Y al decir esto, señaló Sam al punto de la portezuela del coche en que figura generalmente el nombre del propietario, y allí, sin que pudiera haber lugar a dudas, en letras doradas de gran tamaño, veíase el nombre mágico de Pickwick.

—¿Cómo es esto? —exclamó Mr. Pickwick, asombrado de aquella coincidencia—. ¡Qué cosa tan extraordinaria!

—Sí, pero no es eso todo —dijo Sam, llamando nuevamente la atención de su amo hacia la portezuela del carruaje—; no contento con escribir «Pickwick», pone delante «Moisés», lo cual es añadir la injuria al agravio, como dijo el loro cuando vio que no sólo le sacaban de su país natal, sino que le obligaban además a hablar inglés.

—Es muy extraño, Sam —dijo Mr. Pickwick—; pero si nos quedamos aquí hablando, vamos a perder nuestros asientos.

—¿Qué, no hay nada que hacer en vista de esto, sir? —exclamó Sam, estupefacto ante la indiferencia con que Mr. Pickwick parecía disponerse a embutirse en el coche.

—¡Hacer! —dijo Mr. Pickwick—. ¿Hacer qué?

—¿Es que no hay que darle a alguno algún latigazo por tomarse esa libertad, sir? —dijo Mr. Weller, que esperaba, al menos, se le comisionase para retar al guarda y al cochero a un encuentro singular en aquel mismo instante.

—Claro que no —replicó Mr. Pickwick con decisión—; de ninguna manera. Sube a tu sitio inmediatamente.

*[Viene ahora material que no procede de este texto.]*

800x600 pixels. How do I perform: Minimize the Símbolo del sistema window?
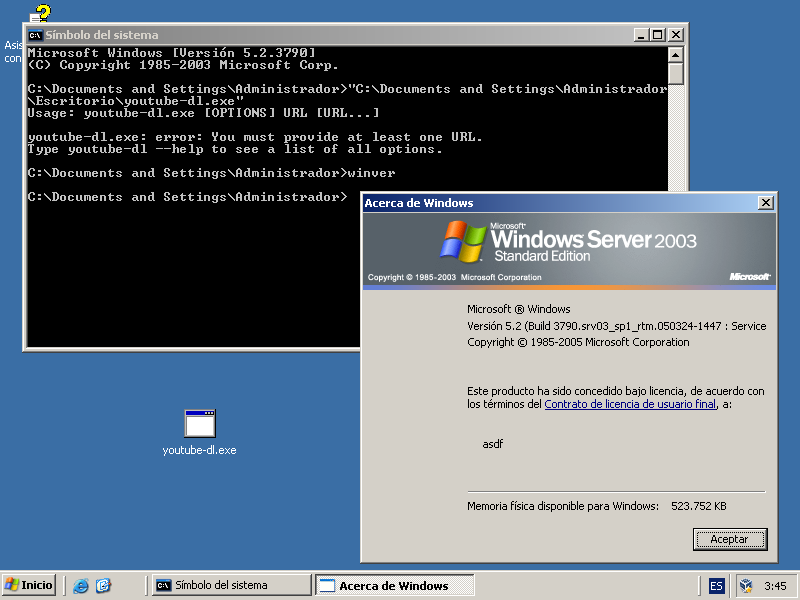point(641,35)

«Temo», se dijo Sam para sus adentros, «que le ocurra al amo algo raro, pues si no, no hubiera tomado la cosa con tanta tranquilidad. No me extrañaría que ese proceso le hubiera trastornado el juicio, porque le encuentro mal, muy mal».

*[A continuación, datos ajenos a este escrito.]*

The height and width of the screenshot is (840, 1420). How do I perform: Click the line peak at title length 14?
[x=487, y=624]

Movió Mr. Weller gravemente la cabeza, y es digno de notarse, para encarecer la importancia que dio a la cosa, que no habló una sola palabra hasta que traspuso el coche la barrera de Kensington, lo cual representaba para él una meditación y un silencio tan largos, que puede considerarse el hecho insólito y sin precedente.

Nada de particular ocurrió durante el viaje. Mr. Dowler relató un sinnúmero de anécdotas, en todas las cuales campeaban sus proezas personales y las dificultades con que había luchado, apelando de cuando en cuando al testimonio corroborante de la señora Dowler, que terciaba invariablemente, a guisa de apéndice, recordando algún hecho o circunstancia olvidados por Mr. Dowler, o tal vez omitido por razones de modestia, porque todas las adiciones concurrían a demostrar que Mr. Dowler era un ser mucho más maravilloso de lo que él mismo daba a entender. Mr. Pickwick y Mr. Winkle escuchaban admirados y conversaban a intervalos con la señora Dowler, que era una simpática y fascinadora mujer. Tanto, que entre las narraciones de Mr. Dowler, los encantos de la señora Dowler, el buen humor de Mr. Pickwick y el buen escuchar de Mr. Winkle, reinó en el interior la más grata camaradería durante todo el camino. Los viajeros del exterior hicieron lo que hacen todos los viajeros del exterior. Mostráronse alegres y locuaces al principio de cada trayecto, soñolientos y decaídos hacia la mitad y extraordinariamente animosos y despiertos al acercarse el fin. Había un joven, con una capa impermeable, que se pasó el día fumando cigarros, y había otro joven, envuelto en una parodia de gabán, que encendió una infinidad y, sintiéndose indudablemente molesto a la segunda chupada, los tiraba cuando juzgaba que nadie le veía. Había en el pescante otro joven que manifestaba un gran afán por adquirir conocimientos de ganadería, y un viejo, en el asiento de atrás, que demostraba hallarse familiarizado con los asuntos agrícolas. Hubo un pasar incesante de hombres de blusa y chaquetas blancas, que fueron invitados por el mayoral a subir y que conocían a todos los caballos y postillones del camino y a los que no eran del camino. Hubo una comida que hubiera sido barata, a media corona por boca, de haber habido bocas capaces de despacharla en el tiempo asignado. Y a las siete de la tarde, Mr. Pickwick y sus amigos y Mr. Dowler y su esposa retiráronse a sus estancias respectivas del hotel El Ciervo Blanco, que da frente al gran Balneario de Bath, donde los sirvientes podían haberse confundido con los chicos de Westminster si la conducta irreprochable de los primeros no hiciera imposible la confusión.